Significantly increased longevity requirements, coupled with new stresses, new circuits and topologies, increased analog content, higher voltages, and higher frequencies, make the task of ensuring performance and reliability harder than ever. The corollary to these new constraints and requirements is the need for verification technology and techniques that enable designers to find and eliminate potential electrical failure points and weaknesses.

Electrical overstress (EOS) is one of the leading causes of integrated circuit (IC) failures, regardless of where the chip is manufactured or the process used. EOS events can result in a wide spectrum of outcomes, covering varying degrees of performance degradation all the way up to catastrophic damage, where the IC is permanently non-functional.

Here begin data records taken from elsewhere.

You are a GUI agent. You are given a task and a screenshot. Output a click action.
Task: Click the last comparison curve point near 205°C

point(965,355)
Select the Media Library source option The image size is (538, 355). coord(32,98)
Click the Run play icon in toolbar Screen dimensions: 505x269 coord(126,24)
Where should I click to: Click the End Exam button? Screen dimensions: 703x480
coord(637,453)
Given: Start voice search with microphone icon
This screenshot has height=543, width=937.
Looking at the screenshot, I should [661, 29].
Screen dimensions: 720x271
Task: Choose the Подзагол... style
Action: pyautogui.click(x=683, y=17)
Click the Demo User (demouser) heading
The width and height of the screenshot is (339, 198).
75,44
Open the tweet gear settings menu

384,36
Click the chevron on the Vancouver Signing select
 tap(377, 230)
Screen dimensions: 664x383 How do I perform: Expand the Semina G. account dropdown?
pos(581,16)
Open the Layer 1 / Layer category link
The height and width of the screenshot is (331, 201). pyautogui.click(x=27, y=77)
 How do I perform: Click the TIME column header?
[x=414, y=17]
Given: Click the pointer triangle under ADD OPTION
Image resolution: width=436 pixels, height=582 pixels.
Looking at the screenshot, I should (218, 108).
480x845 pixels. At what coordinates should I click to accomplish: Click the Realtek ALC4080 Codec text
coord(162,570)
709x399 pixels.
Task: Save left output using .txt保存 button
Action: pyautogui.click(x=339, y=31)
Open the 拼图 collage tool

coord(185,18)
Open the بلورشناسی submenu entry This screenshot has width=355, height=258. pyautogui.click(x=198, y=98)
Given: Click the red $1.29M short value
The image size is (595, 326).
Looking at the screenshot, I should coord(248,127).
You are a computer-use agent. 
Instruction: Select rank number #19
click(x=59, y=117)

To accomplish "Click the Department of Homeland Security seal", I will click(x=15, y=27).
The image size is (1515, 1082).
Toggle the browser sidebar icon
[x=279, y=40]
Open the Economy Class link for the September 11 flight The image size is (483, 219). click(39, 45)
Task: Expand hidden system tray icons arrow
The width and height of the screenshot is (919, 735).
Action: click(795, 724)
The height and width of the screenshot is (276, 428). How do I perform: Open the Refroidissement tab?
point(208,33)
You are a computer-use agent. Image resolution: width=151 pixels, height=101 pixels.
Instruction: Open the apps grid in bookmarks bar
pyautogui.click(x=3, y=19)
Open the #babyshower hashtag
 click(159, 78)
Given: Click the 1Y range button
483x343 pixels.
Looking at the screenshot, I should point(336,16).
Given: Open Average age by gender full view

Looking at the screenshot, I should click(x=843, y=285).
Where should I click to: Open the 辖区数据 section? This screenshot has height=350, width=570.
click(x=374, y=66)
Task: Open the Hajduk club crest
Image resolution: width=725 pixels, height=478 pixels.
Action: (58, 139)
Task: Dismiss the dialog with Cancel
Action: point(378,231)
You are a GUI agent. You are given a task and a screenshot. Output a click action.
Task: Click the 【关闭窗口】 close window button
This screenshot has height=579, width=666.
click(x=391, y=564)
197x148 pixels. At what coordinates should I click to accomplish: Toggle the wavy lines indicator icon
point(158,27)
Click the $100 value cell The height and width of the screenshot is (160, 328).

Identifying and removing EOS susceptibility from IC designs is essential to ensuring successful performance and reliability when the products reach the market.

When we discuss EOS, however, it’s important to understand that EOS is technically the result of a wide range of root cause events and conditions. EOS in its broadest definition includes electrostatic discharge (ESD) events, electromagnetic interference (EMI), latch-up (LUP) conditions, and other EOS causes. However, ESD, EMI, and LUP causes are generally differentiated, as shown in Figure 1.

Figure 1. Typical root causes of EOS events. See Reference 1.

Any device will fail when subjected to stresses beyond its designed capacity, due either to device weakness or improper use. The absolute maximum rating (AMR) defines this criterion, as follows:

  • Each user of an electronic device must have a criterion for the safe handling and application of the device
  • Each manufacturer of an electronic device must have a criterion to determine if a device failure was caused:
    • By device weakness (manufacturer  fault)
    • By improper usage (user fault)

Device robustness is represented by the typical failure threshold (FT) of a device. Because FTs are subject to the natural distribution of the manufacturing process, a product AMR is set to provide the necessary safety margin against this distribution (to avoid failures in properly- constructed devices). The safe operating area (SOA) of a device consists of parametric conditions (usually current and voltage) over which a device is expected to operate without damage or failure (Figure 2). For example:

  • Over-voltage tends to damage breakdown sites
  • Over-current tends to fuse  interconnects
  • Over-power tends to melt larger areas

Figure 2. Graphical interpretation of an AMR. The yellow line represents the number of components experiencing immediate catastrophic EOS damage. See Reference 2.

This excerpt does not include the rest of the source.